TASK BRIEF »
Extract, from the records beneath this instruction, each line that contains the word "computer".

PROVIDED RECORDS »
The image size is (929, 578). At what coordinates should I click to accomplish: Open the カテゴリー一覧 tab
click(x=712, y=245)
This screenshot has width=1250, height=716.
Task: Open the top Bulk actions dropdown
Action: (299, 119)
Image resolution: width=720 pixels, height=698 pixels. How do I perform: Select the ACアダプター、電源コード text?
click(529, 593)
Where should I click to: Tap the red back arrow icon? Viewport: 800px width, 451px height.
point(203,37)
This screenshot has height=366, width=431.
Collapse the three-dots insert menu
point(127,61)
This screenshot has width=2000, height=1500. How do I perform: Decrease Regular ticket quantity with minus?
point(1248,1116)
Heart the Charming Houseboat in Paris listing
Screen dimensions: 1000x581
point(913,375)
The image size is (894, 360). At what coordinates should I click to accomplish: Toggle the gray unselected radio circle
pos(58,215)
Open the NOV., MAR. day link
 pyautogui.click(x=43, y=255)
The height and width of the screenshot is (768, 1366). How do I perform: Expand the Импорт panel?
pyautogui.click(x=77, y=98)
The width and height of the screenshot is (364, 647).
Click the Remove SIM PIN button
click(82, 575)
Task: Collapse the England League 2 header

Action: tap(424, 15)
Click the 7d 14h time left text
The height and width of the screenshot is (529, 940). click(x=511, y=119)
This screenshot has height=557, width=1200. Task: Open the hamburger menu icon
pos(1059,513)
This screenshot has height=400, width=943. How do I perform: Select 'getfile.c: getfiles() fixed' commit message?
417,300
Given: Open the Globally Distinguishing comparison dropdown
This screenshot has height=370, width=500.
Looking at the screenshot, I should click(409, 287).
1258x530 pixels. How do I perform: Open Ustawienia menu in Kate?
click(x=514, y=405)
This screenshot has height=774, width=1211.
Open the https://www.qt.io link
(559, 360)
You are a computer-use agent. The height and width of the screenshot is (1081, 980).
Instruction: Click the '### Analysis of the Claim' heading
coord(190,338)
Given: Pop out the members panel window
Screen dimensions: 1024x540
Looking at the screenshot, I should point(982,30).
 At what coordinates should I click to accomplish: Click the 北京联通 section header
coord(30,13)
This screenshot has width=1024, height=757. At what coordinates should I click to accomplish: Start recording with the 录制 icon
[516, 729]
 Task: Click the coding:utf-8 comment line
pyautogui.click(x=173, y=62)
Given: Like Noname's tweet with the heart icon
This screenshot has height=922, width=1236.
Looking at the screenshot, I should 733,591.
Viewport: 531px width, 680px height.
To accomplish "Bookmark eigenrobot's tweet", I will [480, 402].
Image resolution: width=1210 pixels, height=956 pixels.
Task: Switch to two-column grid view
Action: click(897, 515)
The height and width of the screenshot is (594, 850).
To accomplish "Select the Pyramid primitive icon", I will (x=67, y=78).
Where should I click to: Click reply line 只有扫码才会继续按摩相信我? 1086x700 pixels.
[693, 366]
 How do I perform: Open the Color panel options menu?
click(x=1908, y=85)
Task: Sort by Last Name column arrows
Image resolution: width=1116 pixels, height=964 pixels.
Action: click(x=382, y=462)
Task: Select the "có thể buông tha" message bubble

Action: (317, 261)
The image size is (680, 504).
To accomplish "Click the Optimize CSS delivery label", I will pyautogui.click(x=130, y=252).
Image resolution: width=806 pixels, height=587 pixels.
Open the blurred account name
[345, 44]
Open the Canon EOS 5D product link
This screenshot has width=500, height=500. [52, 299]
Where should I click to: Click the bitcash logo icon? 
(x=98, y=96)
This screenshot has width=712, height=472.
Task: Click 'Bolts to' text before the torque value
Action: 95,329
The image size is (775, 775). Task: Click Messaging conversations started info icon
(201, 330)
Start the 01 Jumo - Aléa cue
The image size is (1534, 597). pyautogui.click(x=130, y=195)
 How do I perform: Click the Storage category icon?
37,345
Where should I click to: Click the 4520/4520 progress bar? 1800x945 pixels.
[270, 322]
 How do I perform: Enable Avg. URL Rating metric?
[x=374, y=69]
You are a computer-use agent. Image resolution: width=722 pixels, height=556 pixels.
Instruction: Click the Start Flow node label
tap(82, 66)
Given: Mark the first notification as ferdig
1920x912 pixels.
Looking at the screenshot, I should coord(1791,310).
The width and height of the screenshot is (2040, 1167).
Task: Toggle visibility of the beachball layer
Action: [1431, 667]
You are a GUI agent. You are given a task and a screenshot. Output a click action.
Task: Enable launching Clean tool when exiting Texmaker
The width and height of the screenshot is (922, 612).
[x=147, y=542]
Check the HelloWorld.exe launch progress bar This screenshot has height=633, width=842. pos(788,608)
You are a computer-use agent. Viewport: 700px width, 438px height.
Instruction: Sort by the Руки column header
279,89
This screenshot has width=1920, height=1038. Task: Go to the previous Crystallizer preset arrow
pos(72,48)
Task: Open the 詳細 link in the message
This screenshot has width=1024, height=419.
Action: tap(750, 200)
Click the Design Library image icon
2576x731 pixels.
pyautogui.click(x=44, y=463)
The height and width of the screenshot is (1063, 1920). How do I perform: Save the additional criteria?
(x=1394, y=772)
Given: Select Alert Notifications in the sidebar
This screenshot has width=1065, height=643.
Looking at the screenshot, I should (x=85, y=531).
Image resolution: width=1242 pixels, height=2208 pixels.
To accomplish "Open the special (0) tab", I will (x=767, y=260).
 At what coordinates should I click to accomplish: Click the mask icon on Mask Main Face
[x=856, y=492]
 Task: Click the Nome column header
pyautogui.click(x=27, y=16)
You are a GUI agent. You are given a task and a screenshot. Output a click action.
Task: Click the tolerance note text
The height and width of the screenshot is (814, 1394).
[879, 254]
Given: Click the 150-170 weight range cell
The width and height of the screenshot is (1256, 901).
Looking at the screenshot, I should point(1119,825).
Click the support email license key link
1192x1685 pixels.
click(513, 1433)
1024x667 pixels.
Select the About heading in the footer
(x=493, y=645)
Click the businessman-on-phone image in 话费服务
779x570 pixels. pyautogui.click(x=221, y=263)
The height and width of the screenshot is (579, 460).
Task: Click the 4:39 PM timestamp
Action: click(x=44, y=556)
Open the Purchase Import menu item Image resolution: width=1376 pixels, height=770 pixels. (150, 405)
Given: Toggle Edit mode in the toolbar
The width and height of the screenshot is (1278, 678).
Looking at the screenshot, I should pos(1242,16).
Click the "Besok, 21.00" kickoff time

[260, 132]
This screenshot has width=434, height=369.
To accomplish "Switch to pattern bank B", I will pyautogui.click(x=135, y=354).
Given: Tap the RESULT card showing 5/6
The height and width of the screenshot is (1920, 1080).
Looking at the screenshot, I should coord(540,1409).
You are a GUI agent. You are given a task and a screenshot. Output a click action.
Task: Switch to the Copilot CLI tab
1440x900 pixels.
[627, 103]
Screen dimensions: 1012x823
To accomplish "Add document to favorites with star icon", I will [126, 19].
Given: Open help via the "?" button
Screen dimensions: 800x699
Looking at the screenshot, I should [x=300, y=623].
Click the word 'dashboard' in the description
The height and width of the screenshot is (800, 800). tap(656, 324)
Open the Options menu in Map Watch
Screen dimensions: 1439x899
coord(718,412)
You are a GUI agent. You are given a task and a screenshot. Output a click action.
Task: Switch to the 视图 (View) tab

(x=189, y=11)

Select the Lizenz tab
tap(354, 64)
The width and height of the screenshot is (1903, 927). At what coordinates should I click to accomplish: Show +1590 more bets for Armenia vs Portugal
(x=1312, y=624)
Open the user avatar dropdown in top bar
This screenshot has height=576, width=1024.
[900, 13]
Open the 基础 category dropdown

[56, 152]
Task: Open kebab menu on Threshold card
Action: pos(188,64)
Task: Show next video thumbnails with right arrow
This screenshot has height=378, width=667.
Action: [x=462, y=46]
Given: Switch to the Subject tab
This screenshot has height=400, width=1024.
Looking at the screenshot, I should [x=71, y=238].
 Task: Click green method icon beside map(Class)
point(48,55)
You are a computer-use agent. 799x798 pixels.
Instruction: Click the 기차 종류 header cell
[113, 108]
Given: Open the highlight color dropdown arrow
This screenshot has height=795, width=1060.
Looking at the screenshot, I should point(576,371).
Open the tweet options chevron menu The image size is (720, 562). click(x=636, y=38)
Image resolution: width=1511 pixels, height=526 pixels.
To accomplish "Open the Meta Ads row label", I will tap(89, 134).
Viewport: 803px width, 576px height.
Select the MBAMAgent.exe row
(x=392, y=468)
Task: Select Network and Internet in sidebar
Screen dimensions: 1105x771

THE COMPLETED TASK »
You are a computer-use agent. The height and width of the screenshot is (1081, 980).
You are a computer-use agent. Image resolution: width=722 pixels, height=556 pixels.
You are a computer-use agent. Viewport: 700px width, 438px height.
You are a computer-use agent. 799x798 pixels.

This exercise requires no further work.